Crotone. L’idea truffaldina era di quelle allettanti, attingere a piene mani nei cospicui fondi stanziati per gli impianti di produzione di energia rinnovabile; e poco importa se l’impianto funzionasse veramente secondo i criteri previsti e senza emettere inquinanti.

Così facendo – dal 2011 al 2018 – sei soggetti sono riusciti ad ottenere incentivi pubblici per oltre 14 milioni di euro, almeno fino a quando i finanzieri del Comando Provinciale di Crotone non hanno scoperto tutto e messo fine al lucrosissimo raggiro.
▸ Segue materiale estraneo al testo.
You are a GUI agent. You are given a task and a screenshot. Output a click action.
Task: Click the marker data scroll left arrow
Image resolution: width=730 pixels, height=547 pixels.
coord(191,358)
Si potrebbe racchiudere in questi pochi passaggi l’operazione “Erebo Lacinio”, che le fiamme gialle crotonesi hanno condotto sotto il coordinamento della locale Procura della Repubblica e che oggi vede chiudere il cerchio intorno ai responsabili, con l’esecuzione di sei misure cautelari e con il sequestro – per equivalente – di un intero complesso aziendale.

Le indagini condotte dagli investigatori della GDF hanno infatti permesso di far luce sull’esistenza di un’associazione a delinquere, al cui vertice vi erano la proprietaria ed il rappresentante legale di un’azienda agricola (seguiti da due dipendenti amministrativi nonché da altri due loro fiancheggiatori), i quali erano riusciti ad intascare gli incentivi pubblici erogati dal Gestore dei Servizi Energetici (GSE).
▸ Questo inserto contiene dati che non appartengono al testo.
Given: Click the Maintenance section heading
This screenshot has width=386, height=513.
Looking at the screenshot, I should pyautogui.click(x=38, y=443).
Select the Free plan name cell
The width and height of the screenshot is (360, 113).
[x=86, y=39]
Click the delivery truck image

GDF – contrasto reati ambientali

Più nel dettaglio, tali incentivi sono stati previsti con l’obiettivo di sostenere economicamente le imprese che producono energia impiegando fonti alternative, ed il loro funzionamento segue due linee di principio molto chiare: la prima è quella di limitare al minimo i residui nocivi derivanti dalla combustione di materiali energetici classici come i combustibili fossili, la seconda è invece quella di impiegare materiali proveniente da residui di lavorazione sottraendoli alla filiera dei rifiuti prima che questi possano essere ancora utilmente impiegati a scopi energetici.

Il presupposto a tutto ciò è ovviamente legato al pieno rispetto della vigente normativa che stabilisce quali siano gli standard costruttivi di questi particolari impianti per la produzione di energia pulita, nonché i requisiti chimico-organici dei materiali di risulta che vengono utilizzati al loro interno.
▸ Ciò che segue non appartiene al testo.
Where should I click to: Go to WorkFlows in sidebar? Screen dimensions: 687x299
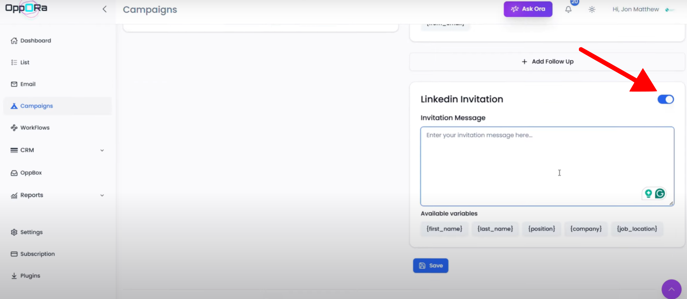tap(35, 128)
In questo caso però, come dimostrato dalle risultanze probatorie fornite dai finanzieri all’Autorità Giudiziaria inquirente, i soggetti coinvolti avevano presentato al GSE dati ed altre informazioni non veritiere, sia in fase di progettazione e costruzione dell’impianto di biogas in questione (sito a Isola Capo Rizzuto – KR), sia in quella di utilizzo dello stesso.

Sono stati infatti i servizi di pedinamento ed osservazione occulta dei veicoli aziendali a rivelare ai militari delle fiamme gialle l’utilizzo di biomasse di origine animale e vegetale in violazione alla normativa di riferimento (Reg.to Comunitario 1069/2009 e D. Lgs 152/2006), con la conseguente qualificazione delle stesse come rifiuto a tutti gli effetti e dunque non più impiegabile per la produzione di energia pulita.

Numerose sono state anche le operazioni di sversamento clandestino (tutte puntualmente documentate dai finanzieri) nelle campagne circostanti di “digestato”, ovvero del materiale proveniente dalla produzione di biogas, in completa assenza del previsto Piano di Utilizzazione Agronomica.

L’odierna operazione testimonia ancora una volta l’attenzione operativa che la Guardia di Finanza rivolge al contrasto dei reati ambientali e che, come chiaramente dimostrato da questa vicenda, implica sempre e comunque un risvolto di carattere finanziario, stavolta addirittura collegato all’indebita percezione di fondi pubblici.